[CHALLENGE 1]
From the Ravens playoff outlook, return the passage starting at "After watching the" and ending at "win the AFC West.".
[CHALLENGE 2]
Rewrite the paragraph of the Ravens playoff outlook that begins "Jacksonville and Houston, both 5-3" in a shorter form that keeps its main facts.
#### DOCUMENT SECTION
After watching the Bengals sweep Pittsburgh yesterday, it occurred to me that the Ravens losses have been to Cincinnati, and at New England and Minnesota. Maybe they’re not really that bad, they’re just not elite. And we’ve all seen teams that were not considered elite sneaking into the playoffs and then going deep into January (actually, that would include last season’s Ravens). Having given it due consideration, the Ravens still have a path to the postseason, but it’s a narrow path. Here’s the way I see it:

These things are a given: The Patriots will win the AFC East, the Bengals will win the AFC North  and the Colts will win the AFC South. Either the Broncos or the Chargers will win the AFC West.

What’s still fuzzy are the two Wild Cards. Here are the teams still in the picture: NY Jets, Miami, Pittsburgh, Baltimore, Jacksonville, Houston and the loser of the AFC West race. Of those seven, I’m going to dismiss the Jets and the Dolphins out of hand. [Rex Ryan & Tony Sparano quietly leave through the door in the back of the room.]

Jacksonville and Houston, both 5-3, are facing games against San Francisco, New England, Indianapolis and each other. Both are unexpectedly in contention, and I suspect that at least one of them will succumb under the weight of late-season pressure. However, I also expect the AFC South survivor to earn one of the two Wild Card berths.

The loser of the AFC West race, either Denver or San Diego, each now with three losses, will very probably finish with six or seven. The Ravens have beaten both of these teams, and so have the first tiebreaker, effectively eliminating a threat from the AFC West.

This leaves the real threat to the Ravens’ Wild Card chances, the detested Steelers. The two haven’t met yet, and if one team sweeps the other, that will likely be enough to get that team into the playoffs. This is obviously true of Pittsburgh, which only has three losses, but it is also true of the Ravens, and here’s why:

If the Ravens win the games they’ll be expected to (Cleveland, Chicago, Detroit, Oakland) that’s eight wins. That leaves two games against Pittsburgh, plus Indy and a visit to Green Bay. Baltimore needs to win at least two of these games, in addition to the others. Of these four, because of the power of the tiebreaker, the two games against the Steelers mean more than matchups with the Colts and the Packers. In other words, beating the Colts and Packers will not mean as much to the playoff math as will the Steelers’ games.

(Of course, if the Ravens lose to the Browns tonight, I will quickly and politely escort them to that door in the back of the room.)
########
#### DATA
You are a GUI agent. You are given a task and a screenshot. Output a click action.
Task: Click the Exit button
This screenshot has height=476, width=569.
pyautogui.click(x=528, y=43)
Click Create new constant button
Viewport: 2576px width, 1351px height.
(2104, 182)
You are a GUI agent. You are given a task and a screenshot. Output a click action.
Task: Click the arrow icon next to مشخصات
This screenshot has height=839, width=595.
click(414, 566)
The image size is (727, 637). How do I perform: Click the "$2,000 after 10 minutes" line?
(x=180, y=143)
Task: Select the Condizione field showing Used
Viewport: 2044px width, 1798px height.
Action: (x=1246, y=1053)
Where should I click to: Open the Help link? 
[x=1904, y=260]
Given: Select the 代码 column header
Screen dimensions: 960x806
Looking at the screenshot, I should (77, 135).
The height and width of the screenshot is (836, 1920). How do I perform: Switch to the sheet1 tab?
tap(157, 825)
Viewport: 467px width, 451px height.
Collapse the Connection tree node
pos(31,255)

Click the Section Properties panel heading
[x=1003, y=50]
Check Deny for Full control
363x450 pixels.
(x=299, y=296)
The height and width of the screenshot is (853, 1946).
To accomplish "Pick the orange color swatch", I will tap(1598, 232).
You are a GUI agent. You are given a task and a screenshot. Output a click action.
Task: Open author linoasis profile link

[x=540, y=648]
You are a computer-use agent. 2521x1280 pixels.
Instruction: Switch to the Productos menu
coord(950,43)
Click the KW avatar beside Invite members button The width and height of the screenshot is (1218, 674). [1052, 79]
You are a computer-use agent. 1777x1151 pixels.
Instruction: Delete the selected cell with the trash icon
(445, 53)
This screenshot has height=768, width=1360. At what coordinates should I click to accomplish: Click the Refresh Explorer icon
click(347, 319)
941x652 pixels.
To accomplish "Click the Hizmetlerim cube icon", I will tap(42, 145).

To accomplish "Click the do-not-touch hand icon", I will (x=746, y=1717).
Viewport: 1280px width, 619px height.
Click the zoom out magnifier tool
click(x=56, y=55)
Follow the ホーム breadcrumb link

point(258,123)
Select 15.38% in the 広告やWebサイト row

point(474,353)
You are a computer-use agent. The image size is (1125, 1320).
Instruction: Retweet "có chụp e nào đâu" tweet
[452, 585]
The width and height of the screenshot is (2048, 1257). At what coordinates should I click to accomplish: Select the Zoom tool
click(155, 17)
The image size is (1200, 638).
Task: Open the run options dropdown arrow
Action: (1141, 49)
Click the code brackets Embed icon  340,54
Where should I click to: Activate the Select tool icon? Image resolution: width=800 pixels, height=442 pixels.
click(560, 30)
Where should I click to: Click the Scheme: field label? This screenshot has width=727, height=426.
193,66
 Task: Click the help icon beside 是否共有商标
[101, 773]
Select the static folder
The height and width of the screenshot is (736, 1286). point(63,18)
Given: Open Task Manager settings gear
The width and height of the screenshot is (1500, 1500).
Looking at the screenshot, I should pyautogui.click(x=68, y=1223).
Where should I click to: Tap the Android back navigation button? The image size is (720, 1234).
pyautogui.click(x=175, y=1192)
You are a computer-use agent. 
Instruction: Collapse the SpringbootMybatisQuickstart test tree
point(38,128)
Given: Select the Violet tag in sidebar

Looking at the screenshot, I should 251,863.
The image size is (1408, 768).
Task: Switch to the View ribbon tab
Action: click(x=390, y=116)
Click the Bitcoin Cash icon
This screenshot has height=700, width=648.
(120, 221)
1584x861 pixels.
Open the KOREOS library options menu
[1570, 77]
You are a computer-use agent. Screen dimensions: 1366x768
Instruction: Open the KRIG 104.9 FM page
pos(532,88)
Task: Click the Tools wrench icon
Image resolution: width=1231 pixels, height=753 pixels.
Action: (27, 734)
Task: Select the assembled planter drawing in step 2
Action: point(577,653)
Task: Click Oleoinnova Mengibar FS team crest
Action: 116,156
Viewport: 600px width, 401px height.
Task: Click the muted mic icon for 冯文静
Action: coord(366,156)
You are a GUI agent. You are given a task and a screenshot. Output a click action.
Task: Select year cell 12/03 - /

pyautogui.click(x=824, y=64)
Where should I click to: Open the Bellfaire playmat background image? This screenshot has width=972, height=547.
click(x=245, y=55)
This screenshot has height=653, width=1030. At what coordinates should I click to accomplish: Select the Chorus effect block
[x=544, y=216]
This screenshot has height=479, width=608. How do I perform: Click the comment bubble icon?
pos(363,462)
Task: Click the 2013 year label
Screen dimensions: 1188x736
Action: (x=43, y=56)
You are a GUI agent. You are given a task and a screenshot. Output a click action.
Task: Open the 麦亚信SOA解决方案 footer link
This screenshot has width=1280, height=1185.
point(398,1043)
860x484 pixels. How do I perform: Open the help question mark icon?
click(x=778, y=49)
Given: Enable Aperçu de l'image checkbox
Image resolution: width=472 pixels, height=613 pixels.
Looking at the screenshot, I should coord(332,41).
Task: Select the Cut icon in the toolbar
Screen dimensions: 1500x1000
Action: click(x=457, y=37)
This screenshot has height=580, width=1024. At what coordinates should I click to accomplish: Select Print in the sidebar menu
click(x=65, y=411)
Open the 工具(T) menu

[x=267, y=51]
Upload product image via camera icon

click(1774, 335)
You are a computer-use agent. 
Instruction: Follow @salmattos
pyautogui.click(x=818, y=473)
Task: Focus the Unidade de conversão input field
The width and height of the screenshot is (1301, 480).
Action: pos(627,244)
########
[WORKED ANSWER 1]
After watching the Bengals sweep Pittsburgh yesterday, it occurred to me that the Ravens losses have been to Cincinnati, and at New England and Minnesota. Maybe they’re not really that bad, they’re just not elite. And we’ve all seen teams that were not considered elite sneaking into the playoffs and then going deep into January (actually, that would include last season’s Ravens). Having given it due consideration, the Ravens still have a path to the postseason, but it’s a narrow path. Here’s the way I see it:

These things are a given: The Patriots will win the AFC East, the Bengals will win the AFC North  and the Colts will win the AFC South. Either the Broncos or the Chargers will win the AFC West.

[WORKED ANSWER 2]
Jacksonville and Houston, both 5-3, still face San Francisco, New England, Indianapolis and each other. Both are surprise contenders. The writer suspects at least one will fold under late-season pressure but expects the AFC South survivor to earn a Wild Card berth.